Table 2 Related clinic research with ADSCs

Safety

The first issue to be addressed in the application of ADSCs in the clinic is safety. The immunoreactivity of animal-derived products during ADSC culture is a concern. The direct use of tissue aspirated by liposuction may be safer and more effective because it avoids in vitro manipulations that may alter the biological function of ADSCs and circumvent regulatory issues. In addition, there are concerns that transplantation of ADSCs may promote cancer cell proliferation, immune rejection, and treatment resistance through similar mechanisms that promote tissue regeneration by secreting growth factors, VEGF, and ECM proteins.

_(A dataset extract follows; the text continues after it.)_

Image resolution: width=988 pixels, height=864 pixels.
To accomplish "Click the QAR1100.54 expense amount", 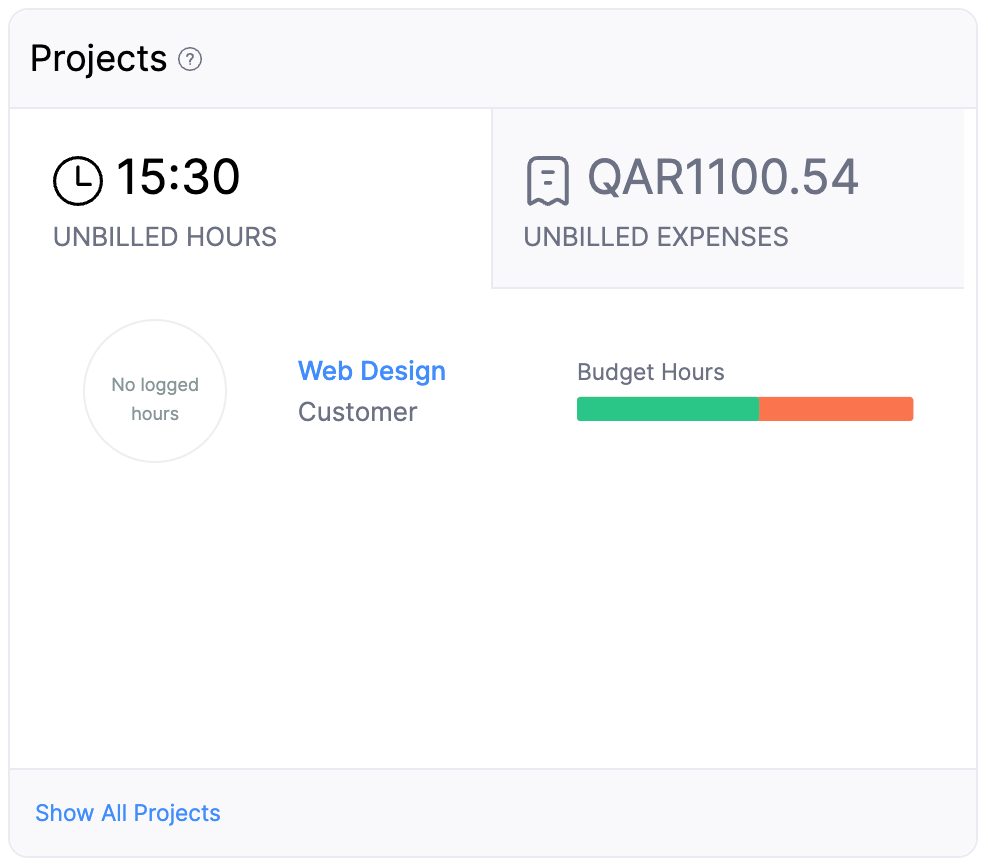I will point(724,177).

Although the discussion on the safety of ADSCs is ongoing, there is no doubt that large randomized and controlled clinical trials are essential to reach a final safety recommendation.

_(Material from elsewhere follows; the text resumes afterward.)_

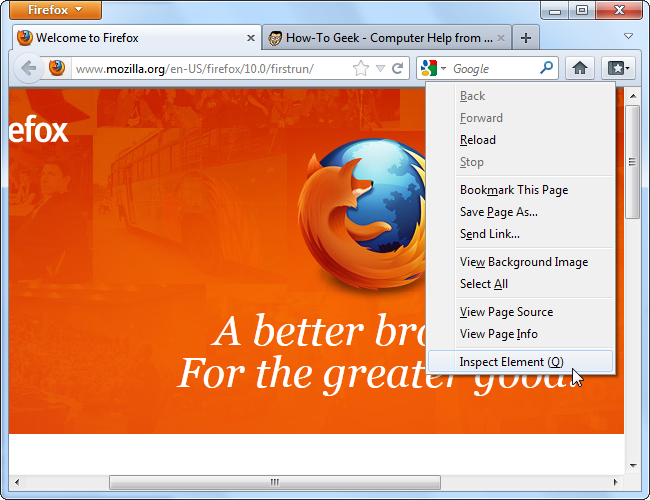650x500 pixels.
Task: Click the back arrow navigation button
Action: click(28, 69)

Separation and extraction standards

The lack of uniform and effective isolation and extraction methods is also an important reason that hinders the translation of ADSCs to the clinic. ADSCs obtained from different species and anatomical regions exhibit different characteristics. Currently, studies comparing the efficacy of ADSCs extracted by various extraction methods have not yet appeared, and therefore no standardized method has been defined. The equipment, reagents, and extraction environments used by different scholars also vary, and yields vary widely. In addition, the automated equipment used to isolate ADSC is classified as a Class III medical device by the U.S. Food and Drug Administration (FDA) and cannot be approved for clinical applications. In addition, the presence of collagenase in injectable ADSC products makes it difficult to obtain approval from authorities such as the FDA. Therefore, to produce large quantities of clinical-grade ADSC at present, more extensive research is needed to establish uniform and effective separation and extraction standards that comply with the Dynamic Pharmaceutical Manufacturing Practice, which will make a significant contribution to the development of adipose tissue engineering.

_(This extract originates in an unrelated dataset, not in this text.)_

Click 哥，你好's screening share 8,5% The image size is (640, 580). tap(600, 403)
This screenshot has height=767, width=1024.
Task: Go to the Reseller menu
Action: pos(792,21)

Evaluation of treatment effects

Another challenge faced by ADSC-based therapies in clinical translation is the uncertainty of their clinical efficacy. In in vitro models, our findings have focused on studies with 2D cell culture systems, and these extensions typically ignore key features such as cell-cell and cell-extracellular cell matrix interactions, and tissue architecture. Animal models have been used in preclinical studies to evaluate the efficacy and safety of treatments, but there is a lack of standard animal models of scarring, and the differences in the mechanisms of scar formation between pigs and humans due to the high economic cost of pigs, the loose skin of rodents that shrinks rapidly after trauma, and the skin of the ear-free ear, which contains a cartilaginous layer, are not ideal animal models for the study of scarring.

Conclusions

The advantages of ADSCs include easy extraction, less invasive, easy to obtain in large quantities, non-immunogenic, and no ethical issues involved. It has shown promising anti-scarring therapeutic effects through direct differentiation, immunomodulation, anti-inflammatory, anti-fibrotic, and modulation of angiogenesis. ADSC-based therapies, which mainly consist of ADSC and SVF, have been widely studied and applied in clinical practice. Through paracrine mechanisms, such as ADSC-CM and ADSC-Exo, are becoming increasingly popular with fewer ethical and safety concerns. However, there is some discrepancy between basic research and clinical practice. To apply ADSCs in clinical practice for the treatment of scarring still needs to go for continuous improvement, such as determining the optimal extraction method, dosage, and duration of action of ADSCs on scarring to maximize their effective effects. A large number of experiments and data are still needed to elucidate that ADSCs are indeed effective in scar control. Future studies should focus on solving these problems and promoting the wide application of adipose-derived stem cell therapy in wound healing. In conclusion, the author believes that in the near future, with the continuous improvement of industry laws and regulations, we will eventually overcome the difficult problem of scarring and apply ADSC technology in more related fields.